Petit souci : les équipes d’ADN ont refusé de contribuer. Sous la pression interne, la direction a décidé de renoncer au contrat dont le montant total pouvait aller jusqu’à 400 000 euros. Ca me rappelle l’épisode d’Hootsuite il y a quelques années qui avait rencontré la même opposition après avoir gagné un appel d’offres avec l’agence fédérale d’immigration américaine.
🗣️TOURNER SEPT FOIS LA LANGUE DANS SA BOUCHE.
Le ministre de la Transition écologique Christophe Béchu s’est récemment illustré par deux prises de parole que l’on peut aisément contester. Lors d’une conférence fin janvier, il a déclaré qu’il fallait modéliser un monde à +4°C d’ici 2100. Il a estimé que c’était indispensable pour la prise de conscience et pour mesurer les efforts d’adaptation.
Il n’est pas le premier représentant de premier plan à estimer qu’il faut envisager des scénarios plus graves qu’une augmentation des températures de 2°C. Par exemple, Nicolas Dufourcq, DG de Bpifrance, considère qu’il faut tout faire pour limiter l’augmentation à +2,5°C, “max 3°C”.

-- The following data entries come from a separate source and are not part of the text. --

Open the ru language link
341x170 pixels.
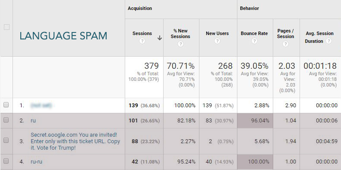point(33,121)
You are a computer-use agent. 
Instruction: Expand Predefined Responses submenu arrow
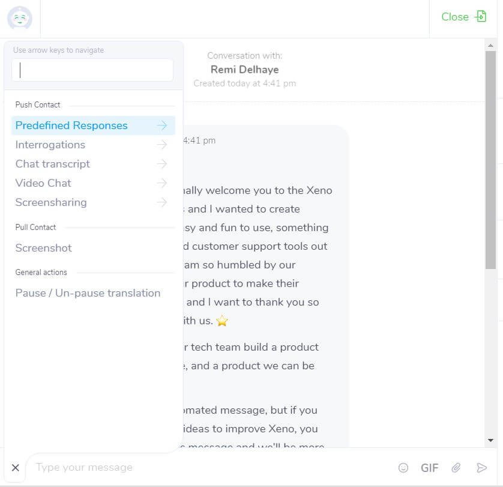click(161, 126)
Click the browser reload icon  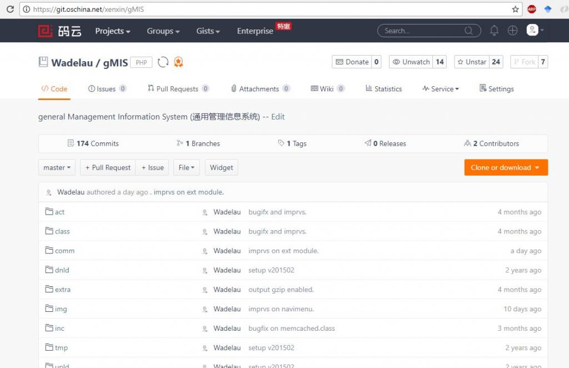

Mais, la question se pose : quelle est l’utilité réelle de modéliser un monde inhabitable à +4°C ? Ne serait-il pas plus judicieux de dépenser l’argent public, ressource déjà contrainte, pour travailler sur des actions d’adaptation liées à des scenarii moins catastrophistes quand on sait que tous les efforts ne sont déjà pas déployés pour un scénario à +2°C ? Question ouverte (ou rhétorique…).
Autre fait d’arme récent. Le ministre et la secrétaire d’Etat chargée de l’Ecologie Bérangère Couillard engagent des actions de “name and shame” sur les réseaux sociaux. La dernière en date : nommer les entreprises de restauration rapide qui n’ont pas fourni de plan d’actions sur la fin de la vaisselle jetable. On y retrouve McDonald’s, Starbucks, Domino’s ou encore Nabab Kebab. Et au milieu, on retrouve Restoria. Les plus anciens abonnés se souviennent peut-être du décryptage de mission que j’ai fait.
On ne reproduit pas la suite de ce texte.